地球人のクローンで構成されている特殊部隊に新規に加入したジェレド・
ディラックは、人類を裏切りエイリアン種族と手を結んだ天才科学者ブーティンのクローンだった。軍の上層部は、ブーティンが何を狙っているのか探るべく、彼にブーティンの記憶を移植するためジェレドを作ったのだが、今のところその成果は出ていない。そして人類には危機が迫っていた……。
『老人と
宇宙』に続くシリーズ第2作である。今回の主人公はクローンのジェレドであり、最終局面でもせいぜい生後数ヶ月であり、全く「老人」ではない。今回最大の特徴は、前作でも主要登場人物として出て来たクローン兵が、更に掘り下げられて描かれることであろう。
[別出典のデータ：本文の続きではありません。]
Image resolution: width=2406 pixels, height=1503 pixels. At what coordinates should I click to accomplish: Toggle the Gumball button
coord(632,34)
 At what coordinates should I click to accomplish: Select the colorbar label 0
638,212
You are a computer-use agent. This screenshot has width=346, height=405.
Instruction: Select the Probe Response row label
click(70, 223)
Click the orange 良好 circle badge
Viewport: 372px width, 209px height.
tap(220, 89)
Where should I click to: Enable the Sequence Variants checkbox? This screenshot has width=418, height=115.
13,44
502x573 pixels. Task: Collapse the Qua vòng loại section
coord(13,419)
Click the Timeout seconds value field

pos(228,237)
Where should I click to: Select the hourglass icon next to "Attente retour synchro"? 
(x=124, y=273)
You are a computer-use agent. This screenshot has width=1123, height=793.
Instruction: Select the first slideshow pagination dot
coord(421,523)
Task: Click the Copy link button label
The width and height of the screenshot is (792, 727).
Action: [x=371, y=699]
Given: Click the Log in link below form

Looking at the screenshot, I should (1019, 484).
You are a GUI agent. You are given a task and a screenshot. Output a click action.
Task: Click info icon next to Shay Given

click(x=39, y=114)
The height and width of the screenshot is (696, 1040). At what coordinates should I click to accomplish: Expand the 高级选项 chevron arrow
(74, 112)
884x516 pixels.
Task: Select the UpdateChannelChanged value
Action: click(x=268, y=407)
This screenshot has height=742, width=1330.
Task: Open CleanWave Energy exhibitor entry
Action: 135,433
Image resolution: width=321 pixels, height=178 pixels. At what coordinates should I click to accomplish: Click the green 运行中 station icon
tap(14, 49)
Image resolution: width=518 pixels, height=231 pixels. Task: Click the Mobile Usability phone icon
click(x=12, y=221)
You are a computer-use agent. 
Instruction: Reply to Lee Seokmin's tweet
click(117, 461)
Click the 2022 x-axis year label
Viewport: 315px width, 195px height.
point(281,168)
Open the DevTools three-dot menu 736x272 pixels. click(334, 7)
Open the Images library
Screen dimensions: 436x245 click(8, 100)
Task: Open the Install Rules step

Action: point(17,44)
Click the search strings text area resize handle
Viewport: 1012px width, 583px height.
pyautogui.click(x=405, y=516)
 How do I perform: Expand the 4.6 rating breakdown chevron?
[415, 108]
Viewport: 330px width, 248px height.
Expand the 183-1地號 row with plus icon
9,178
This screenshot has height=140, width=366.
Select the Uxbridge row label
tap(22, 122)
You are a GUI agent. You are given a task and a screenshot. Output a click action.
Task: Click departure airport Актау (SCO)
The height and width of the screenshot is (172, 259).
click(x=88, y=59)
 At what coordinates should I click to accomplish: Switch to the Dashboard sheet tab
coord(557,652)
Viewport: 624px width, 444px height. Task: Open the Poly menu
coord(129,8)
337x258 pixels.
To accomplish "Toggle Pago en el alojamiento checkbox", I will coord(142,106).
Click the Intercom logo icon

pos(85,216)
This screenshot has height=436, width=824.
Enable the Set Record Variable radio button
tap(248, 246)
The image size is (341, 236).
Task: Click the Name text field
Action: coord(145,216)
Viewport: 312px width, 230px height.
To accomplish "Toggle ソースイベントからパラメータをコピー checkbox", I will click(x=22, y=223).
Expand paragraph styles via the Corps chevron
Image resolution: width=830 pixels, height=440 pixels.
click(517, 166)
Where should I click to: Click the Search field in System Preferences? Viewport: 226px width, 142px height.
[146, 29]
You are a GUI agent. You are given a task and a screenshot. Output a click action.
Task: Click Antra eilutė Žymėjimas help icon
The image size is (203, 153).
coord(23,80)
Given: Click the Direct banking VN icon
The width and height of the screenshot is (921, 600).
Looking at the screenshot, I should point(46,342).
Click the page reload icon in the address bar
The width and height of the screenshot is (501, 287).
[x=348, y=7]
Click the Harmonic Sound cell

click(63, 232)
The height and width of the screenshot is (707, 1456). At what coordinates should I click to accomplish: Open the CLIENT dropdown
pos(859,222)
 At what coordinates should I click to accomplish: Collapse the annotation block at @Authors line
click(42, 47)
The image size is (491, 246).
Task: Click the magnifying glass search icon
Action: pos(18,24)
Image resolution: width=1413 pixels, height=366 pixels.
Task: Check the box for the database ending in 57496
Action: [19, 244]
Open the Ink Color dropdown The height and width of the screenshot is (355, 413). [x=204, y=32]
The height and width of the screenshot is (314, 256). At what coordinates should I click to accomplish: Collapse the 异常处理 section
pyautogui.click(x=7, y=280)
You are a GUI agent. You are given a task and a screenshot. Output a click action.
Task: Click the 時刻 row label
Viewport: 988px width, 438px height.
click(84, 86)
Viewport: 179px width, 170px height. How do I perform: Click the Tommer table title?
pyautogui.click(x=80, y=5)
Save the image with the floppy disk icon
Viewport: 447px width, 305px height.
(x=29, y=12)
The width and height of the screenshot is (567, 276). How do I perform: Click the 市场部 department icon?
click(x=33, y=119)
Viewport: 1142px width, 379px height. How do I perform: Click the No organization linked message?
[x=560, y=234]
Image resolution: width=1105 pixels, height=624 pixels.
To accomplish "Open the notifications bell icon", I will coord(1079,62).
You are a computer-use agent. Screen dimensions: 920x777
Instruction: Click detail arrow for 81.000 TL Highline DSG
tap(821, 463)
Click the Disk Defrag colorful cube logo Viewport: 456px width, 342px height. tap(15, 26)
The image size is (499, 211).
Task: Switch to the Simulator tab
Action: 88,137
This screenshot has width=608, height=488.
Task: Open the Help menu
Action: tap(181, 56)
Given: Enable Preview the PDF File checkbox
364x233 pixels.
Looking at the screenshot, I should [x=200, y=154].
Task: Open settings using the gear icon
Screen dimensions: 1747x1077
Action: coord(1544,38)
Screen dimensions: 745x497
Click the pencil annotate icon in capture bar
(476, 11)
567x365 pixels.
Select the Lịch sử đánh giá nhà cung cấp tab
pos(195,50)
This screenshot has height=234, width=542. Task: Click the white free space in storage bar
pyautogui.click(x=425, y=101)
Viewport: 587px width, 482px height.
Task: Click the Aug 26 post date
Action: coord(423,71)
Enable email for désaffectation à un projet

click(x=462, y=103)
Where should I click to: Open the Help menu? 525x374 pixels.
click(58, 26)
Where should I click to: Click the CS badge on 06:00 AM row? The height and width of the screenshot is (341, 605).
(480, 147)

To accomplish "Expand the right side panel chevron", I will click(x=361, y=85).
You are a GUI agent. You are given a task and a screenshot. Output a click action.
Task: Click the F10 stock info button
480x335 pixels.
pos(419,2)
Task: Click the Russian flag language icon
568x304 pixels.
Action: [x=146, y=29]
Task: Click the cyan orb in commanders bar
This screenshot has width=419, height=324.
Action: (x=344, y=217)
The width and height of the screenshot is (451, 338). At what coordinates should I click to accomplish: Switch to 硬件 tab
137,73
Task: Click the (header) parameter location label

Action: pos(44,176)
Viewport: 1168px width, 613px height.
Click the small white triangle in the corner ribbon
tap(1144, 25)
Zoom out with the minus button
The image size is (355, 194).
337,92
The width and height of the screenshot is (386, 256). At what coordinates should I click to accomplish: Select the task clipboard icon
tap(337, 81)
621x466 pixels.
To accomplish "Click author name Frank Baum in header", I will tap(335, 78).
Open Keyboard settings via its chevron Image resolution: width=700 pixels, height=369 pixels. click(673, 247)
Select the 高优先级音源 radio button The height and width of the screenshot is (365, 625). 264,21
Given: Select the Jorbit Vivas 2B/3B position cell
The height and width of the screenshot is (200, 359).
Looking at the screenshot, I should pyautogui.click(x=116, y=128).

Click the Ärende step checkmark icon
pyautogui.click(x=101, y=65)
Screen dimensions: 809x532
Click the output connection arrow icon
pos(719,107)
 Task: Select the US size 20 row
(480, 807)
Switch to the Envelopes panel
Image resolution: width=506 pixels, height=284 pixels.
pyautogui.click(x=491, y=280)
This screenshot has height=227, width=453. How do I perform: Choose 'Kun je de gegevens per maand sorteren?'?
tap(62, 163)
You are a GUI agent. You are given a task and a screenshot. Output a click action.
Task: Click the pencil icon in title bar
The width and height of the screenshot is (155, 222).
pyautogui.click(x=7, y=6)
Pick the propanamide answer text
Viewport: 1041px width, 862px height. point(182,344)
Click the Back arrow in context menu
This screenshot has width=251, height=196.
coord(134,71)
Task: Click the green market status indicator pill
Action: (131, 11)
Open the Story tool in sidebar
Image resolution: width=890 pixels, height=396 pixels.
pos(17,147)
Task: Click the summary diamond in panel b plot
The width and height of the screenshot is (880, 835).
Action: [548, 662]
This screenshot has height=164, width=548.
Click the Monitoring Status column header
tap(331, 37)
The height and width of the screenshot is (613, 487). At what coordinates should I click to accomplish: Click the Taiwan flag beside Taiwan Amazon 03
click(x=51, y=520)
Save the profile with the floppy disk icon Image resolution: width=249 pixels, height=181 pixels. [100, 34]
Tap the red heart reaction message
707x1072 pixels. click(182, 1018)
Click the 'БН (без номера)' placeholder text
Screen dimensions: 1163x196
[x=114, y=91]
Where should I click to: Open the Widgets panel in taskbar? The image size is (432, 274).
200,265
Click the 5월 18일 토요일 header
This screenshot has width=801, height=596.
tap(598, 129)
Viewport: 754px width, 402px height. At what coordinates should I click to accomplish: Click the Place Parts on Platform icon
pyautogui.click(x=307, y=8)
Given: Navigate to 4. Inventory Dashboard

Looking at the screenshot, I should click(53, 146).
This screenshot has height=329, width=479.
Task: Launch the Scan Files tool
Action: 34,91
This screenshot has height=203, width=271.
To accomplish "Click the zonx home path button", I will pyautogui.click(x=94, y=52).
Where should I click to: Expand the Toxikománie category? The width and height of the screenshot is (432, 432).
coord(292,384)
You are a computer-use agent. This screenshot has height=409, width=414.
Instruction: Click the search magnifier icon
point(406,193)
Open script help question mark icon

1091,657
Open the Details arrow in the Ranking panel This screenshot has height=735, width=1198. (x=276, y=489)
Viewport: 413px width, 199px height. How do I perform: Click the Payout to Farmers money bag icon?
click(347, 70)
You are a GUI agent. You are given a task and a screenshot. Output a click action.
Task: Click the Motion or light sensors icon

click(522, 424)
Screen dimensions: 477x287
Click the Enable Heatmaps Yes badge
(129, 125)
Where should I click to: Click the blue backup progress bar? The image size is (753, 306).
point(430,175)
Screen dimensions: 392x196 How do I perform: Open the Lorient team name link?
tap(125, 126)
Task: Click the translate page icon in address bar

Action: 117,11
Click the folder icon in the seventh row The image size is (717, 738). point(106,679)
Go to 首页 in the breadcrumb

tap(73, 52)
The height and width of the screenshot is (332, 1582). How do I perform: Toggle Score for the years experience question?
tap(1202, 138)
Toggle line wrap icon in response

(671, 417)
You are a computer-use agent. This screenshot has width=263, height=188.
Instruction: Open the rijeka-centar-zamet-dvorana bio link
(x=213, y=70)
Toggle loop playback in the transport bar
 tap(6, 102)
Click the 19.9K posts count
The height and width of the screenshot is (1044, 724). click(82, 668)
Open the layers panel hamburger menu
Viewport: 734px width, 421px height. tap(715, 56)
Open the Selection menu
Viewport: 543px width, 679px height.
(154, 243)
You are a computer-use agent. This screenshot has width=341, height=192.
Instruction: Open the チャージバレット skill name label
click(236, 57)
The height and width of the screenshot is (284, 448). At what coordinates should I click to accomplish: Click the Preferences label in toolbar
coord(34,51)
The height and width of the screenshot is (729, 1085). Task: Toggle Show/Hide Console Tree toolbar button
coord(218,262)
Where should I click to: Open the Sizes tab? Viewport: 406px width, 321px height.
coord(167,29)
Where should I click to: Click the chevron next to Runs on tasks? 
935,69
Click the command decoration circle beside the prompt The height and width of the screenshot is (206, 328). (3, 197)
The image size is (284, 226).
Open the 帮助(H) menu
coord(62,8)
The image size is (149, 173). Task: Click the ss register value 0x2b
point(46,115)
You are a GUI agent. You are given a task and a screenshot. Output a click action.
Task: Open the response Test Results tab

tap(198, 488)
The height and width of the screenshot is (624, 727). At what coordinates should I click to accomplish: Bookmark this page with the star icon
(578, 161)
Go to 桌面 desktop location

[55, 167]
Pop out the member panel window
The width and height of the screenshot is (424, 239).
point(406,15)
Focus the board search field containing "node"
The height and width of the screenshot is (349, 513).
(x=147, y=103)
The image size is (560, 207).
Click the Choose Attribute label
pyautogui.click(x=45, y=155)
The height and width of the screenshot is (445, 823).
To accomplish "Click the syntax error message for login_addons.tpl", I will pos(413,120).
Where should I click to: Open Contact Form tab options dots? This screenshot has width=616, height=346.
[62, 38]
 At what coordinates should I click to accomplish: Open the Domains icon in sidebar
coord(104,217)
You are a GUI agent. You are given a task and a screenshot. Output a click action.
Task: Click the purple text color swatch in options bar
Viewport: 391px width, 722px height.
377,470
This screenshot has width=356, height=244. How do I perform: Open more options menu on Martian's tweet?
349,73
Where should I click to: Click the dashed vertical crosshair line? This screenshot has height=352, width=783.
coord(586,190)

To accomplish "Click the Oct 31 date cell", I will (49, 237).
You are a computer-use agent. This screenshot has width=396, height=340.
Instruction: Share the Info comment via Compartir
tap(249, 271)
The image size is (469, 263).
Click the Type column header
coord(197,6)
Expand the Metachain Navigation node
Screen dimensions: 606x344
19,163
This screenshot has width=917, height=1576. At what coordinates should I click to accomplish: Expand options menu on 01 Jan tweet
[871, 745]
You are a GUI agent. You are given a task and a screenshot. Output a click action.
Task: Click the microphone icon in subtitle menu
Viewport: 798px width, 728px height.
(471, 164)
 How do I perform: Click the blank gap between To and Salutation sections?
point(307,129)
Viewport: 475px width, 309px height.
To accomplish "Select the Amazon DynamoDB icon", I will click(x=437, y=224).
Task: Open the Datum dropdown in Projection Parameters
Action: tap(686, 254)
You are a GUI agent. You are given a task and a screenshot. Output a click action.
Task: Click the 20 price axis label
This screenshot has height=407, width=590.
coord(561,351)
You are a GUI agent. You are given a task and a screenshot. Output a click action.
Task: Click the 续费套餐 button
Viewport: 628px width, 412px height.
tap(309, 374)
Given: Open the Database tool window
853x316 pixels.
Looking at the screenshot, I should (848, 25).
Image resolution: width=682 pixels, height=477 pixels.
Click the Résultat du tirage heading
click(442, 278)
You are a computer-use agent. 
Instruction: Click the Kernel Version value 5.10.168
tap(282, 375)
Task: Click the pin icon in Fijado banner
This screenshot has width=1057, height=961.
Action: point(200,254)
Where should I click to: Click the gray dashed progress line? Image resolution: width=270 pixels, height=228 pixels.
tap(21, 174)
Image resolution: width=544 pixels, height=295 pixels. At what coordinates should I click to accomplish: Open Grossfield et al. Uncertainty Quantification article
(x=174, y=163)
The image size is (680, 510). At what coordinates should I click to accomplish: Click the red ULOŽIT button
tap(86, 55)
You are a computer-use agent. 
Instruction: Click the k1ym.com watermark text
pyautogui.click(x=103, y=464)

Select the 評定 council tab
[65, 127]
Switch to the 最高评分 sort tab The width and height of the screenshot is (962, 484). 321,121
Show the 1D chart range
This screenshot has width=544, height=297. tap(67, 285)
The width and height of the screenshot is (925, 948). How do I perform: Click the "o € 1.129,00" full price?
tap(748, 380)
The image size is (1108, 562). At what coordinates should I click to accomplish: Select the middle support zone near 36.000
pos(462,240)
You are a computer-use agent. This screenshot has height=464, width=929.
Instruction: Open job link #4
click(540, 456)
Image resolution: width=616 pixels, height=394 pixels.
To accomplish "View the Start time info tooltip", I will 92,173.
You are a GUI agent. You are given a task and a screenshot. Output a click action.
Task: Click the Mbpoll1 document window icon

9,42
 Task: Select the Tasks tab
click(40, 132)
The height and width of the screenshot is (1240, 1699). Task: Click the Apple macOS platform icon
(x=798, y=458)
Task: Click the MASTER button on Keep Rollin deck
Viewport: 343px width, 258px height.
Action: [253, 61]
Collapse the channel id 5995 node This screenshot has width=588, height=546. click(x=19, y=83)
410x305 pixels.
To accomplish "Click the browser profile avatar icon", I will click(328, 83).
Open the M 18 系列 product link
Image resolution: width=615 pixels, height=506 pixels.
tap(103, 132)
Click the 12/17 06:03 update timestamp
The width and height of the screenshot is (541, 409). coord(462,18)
新兵の養成・教練が結構なページ数をかけて描かれ、普通の人間との違いと、それでも紛れもなく人間的な部分が浮き彫りになる。さらに今回は、宇宙で人類が置かれた立場がよりはっきりするなど、《世界観》ももっとはっきりしてくる。語り口も相変わらず快活で、リーダビリティも高く、波乱万丈な展開も面白い。クライマックスでのあざといまでの演出は退潮しているが、まずは良質なエンターテインメントと言えるだろう。今回もおすすめです。